The angel voices milik George Michael masih mendayu-dayu memanggil-manggil “Roxanne” yang seharusnya milik Sting. Café ini memang agak sepi pengunjung dibanding hari biasanya. Tempatnyapun nggak terlalu jauh dari rumah ku.
Maya masih menggenggam cairan bening berbau lembut yang sumpah, rasanya pasti menyengat ke otak lamat-lamat. Entah apa namanya. Sudah tiga gelas.... ini yang ke empat. Mata bulatnya bergerak-gerak, setengah sembab dan hampa tertutup gumpalan asap.
Belum lagi hembusan Black Slim yang baunya, asli... bikin aku pusing setengah mati.

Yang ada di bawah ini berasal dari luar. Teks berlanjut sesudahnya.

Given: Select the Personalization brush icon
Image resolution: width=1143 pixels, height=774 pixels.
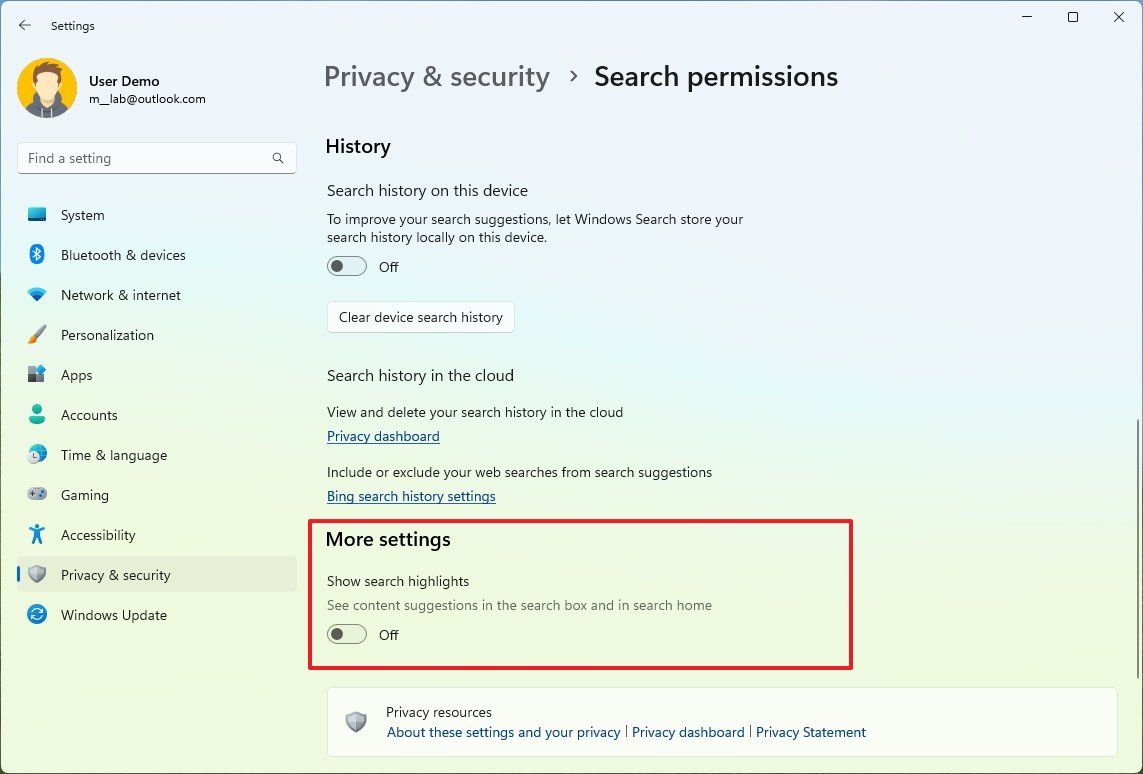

Tapi mau gimana lagi, aku pasrah aja pas mulut ini seenaknya mengatakan “Kalau mau merokok, go ahead...aku gak papa kok". Walhasil aku cuma bisa mingkem ngaduk-ngaduk lite-macchiato plus gula yang wanginya diperkirakan dapat menghapus segala lara di diriku (kalopun ada).
Aku cuma bisa lekat-lekat memandangi wajah putih Maya. Warna matanya merah, semerah mata jagoan anak ku waktu TK, Megaloman. Rambutnya yang terurai ringan, berwarna nggak jelas yang kadang hitam kadang pirang, membuat aku makin yakin, kalo Maya itu fans beratnya Megaloman.
Tatapan Maya terpaku beku dalam beningnya gelas kecil bening yang sedari tadi bermain lincah didalam genggamannya. Seperti biasa aku cuma bisa diam.
Butiran air matanya satu satu mulai jatuh.
Ponsel ku bergetar. Bojoku.
“May, gue harus pulang..” Ungkap ku pelan.
"Laki loe..?". Aku ngangguk pelan. “It’s okay, just give me a big hug like usual”.
Aku memeluk Maya.
Emang nggak gampang buat seorang Maya untuk ada diposisi: WIL, Wanita Idaman Lain, atau gampangnya wanita simpanan seorang laki-laki beristri. Menurutku Maya nggak deserve aja untuk dapetin itu semua. Dia pintar, cantik pula. Dan dunia ada di dalam genggamannya. Tapi aku juga nggak ngerti, kenapa dia musti milih jalan yang kayak gini.
Sebelumnya, dari dulu, dulu-dulu banget, sebelum semuanya jadi kayak gini, aku udah berkali-kali bilang ke Maya, “Better don’t start that fire..”. Tapi jawaban simple dan percaya diri Maya ngeluluhin rasa heran ku, “Loe tu ye, jangan terlalu serius gitu ah, gw ama dia cuman seneng hang out bareng aja kok. It’s just about having fun, I’m not taking it as my personal things.” Maya mengkodekan tanda kutip dengan jari-jarinya yang lentik. Lalu tertawa berbangga.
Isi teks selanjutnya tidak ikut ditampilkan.